**Что нужно сделать:** Какие папиросы вручили каждому командиру танка после показательных стрельб в отрывке о службе танкистов?

**Отрывок из источника:**

+--

В парковые дни мы находились у своих машин, проводили тренировки. А по воскресеньям мы отдыхали. Ходить в свободное время было некуда, город был далеко от нас. Кругом негустые леса, в которых солдаты собирали ягоды — голубику и морошку. Нам выдали личное оружие, револьверы «наган». Шли дни спокойной службы вдали от передовой. Как-то вызывает меня командир роты и говорит, что на завтра назначены показательные стрельбы, и в них «будут участвовать твой танк и экипажи Уткина и Черногубова, стрельба по мишеням, всего 3 цели». Отстрелялись мы на «отлично», за нашей стрельбой наблюдали с трибуны командир бригады и городское начальство. После окончания показательных стрельб к нам подошла группа гражданских и военных, поблагодарили и каждому командиру танка дали по пачке папирос «Казбек». Я открыл коробку с папиросами, все закурили, а командир взвода Уткин сказал, что свои папиросы он откроет только в день окончания войны. И сколько мы ни пытались потом эту коробку с папиросами выиграть у него в карты, Уткин никогда ее на кон не ставил. Но не суждено было моему взводному выкурить эти папиросы. В марте 1945 года немецкий снаряд врезался в башню уткинской тридцатьчетверки, и ему оторвало голову. И меня в той атаке ранило… В один из летних дней 1944 года нас подняли по тревоге, мы совершили марш к передовой и через брешь, прорванную пехотой в обороне противника, пошли в рейд по его тылам. Мы двигались по бездорожью, по сопкам, болотам и валунам, некоторые танки застревали, у нескольких оторвались катки, но мой механик-водитель Мальцев был опытным, и нам удалось избежать подобных неприятностей. Мы двигались беспрерывно больше десяти часов, пока не выбрались на какую-то магистраль. Моя машина вышла к ней пятой или шестой. На этой дороге немцы или финны бросили 15 целых танкеток французского производства, и мы с Валиновым ходили на них смотреть, и когда увидели, что на танкетках стоят только 20-мм пушки, то нам стало ясно, почему их бросили, ну что бы с таким вооружением они могли бы сделать нашим Т-34.

+--

**Исходные данные:**
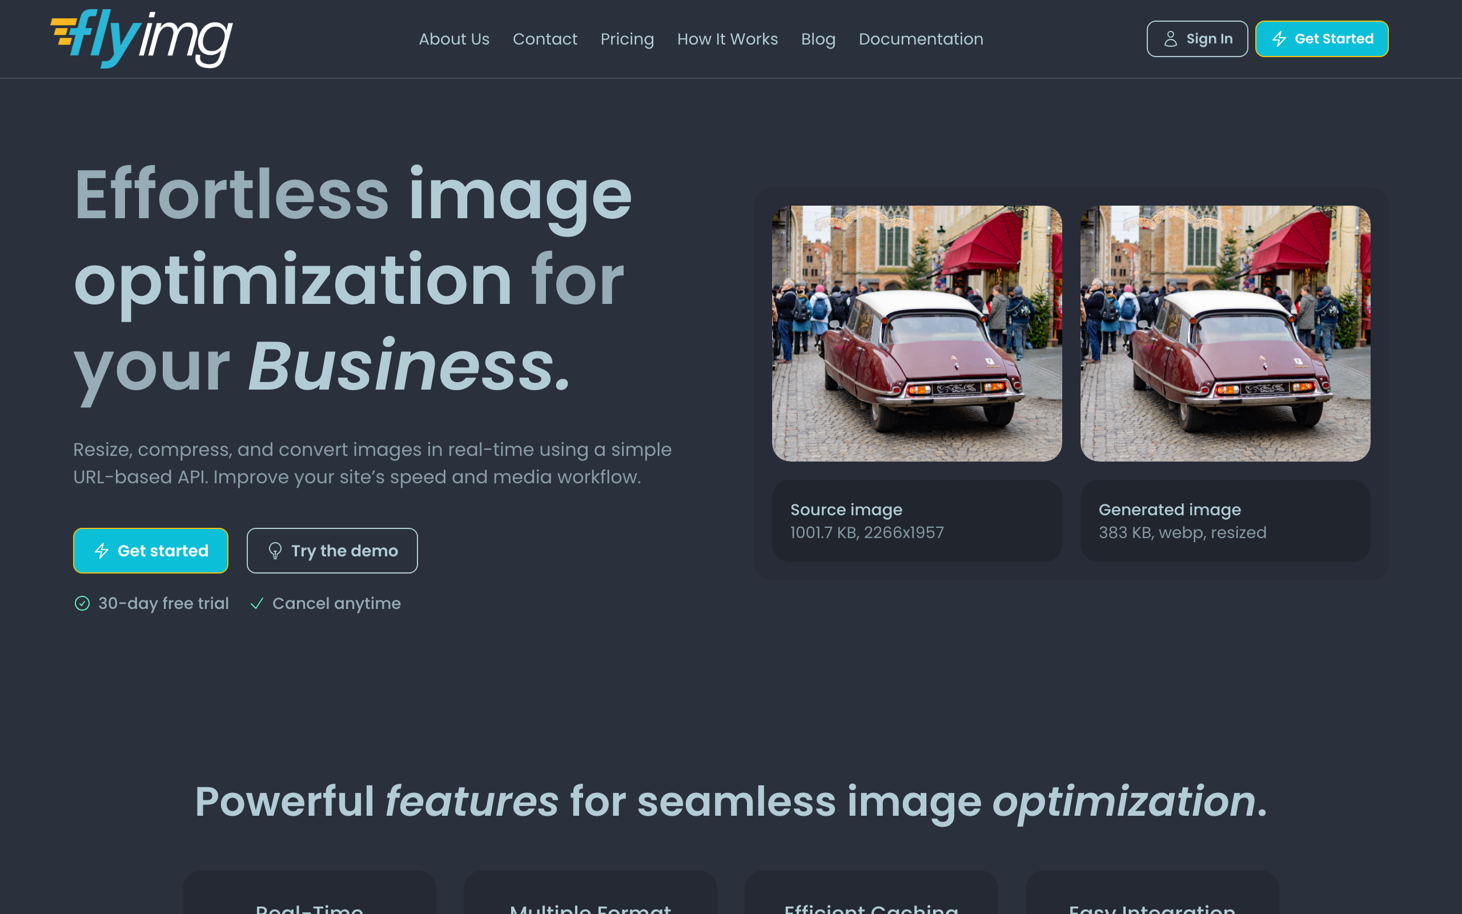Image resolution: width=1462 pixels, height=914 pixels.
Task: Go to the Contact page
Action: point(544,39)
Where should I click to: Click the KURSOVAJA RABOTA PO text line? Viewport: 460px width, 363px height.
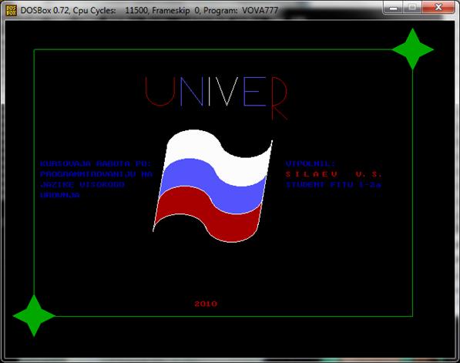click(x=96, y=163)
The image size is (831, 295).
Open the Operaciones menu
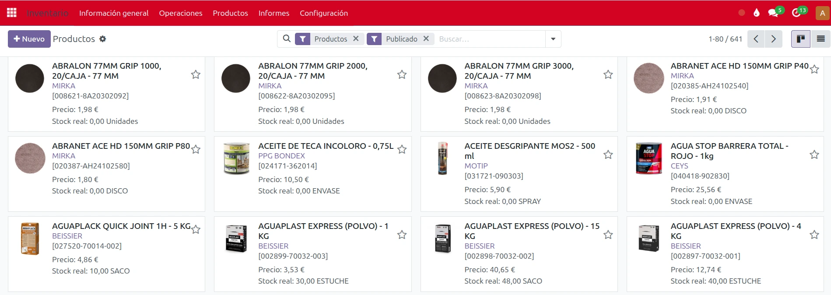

+--

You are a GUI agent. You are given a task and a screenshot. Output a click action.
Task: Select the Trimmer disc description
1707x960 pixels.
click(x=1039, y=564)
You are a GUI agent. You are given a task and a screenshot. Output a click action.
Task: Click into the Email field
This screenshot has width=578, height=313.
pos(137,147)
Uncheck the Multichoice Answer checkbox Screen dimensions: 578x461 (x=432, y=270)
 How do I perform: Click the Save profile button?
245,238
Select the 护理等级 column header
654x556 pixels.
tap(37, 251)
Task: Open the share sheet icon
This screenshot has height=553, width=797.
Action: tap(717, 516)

+--

**Полный ответ:** Каждому командиру танка дали по пачке папирос «Казбек».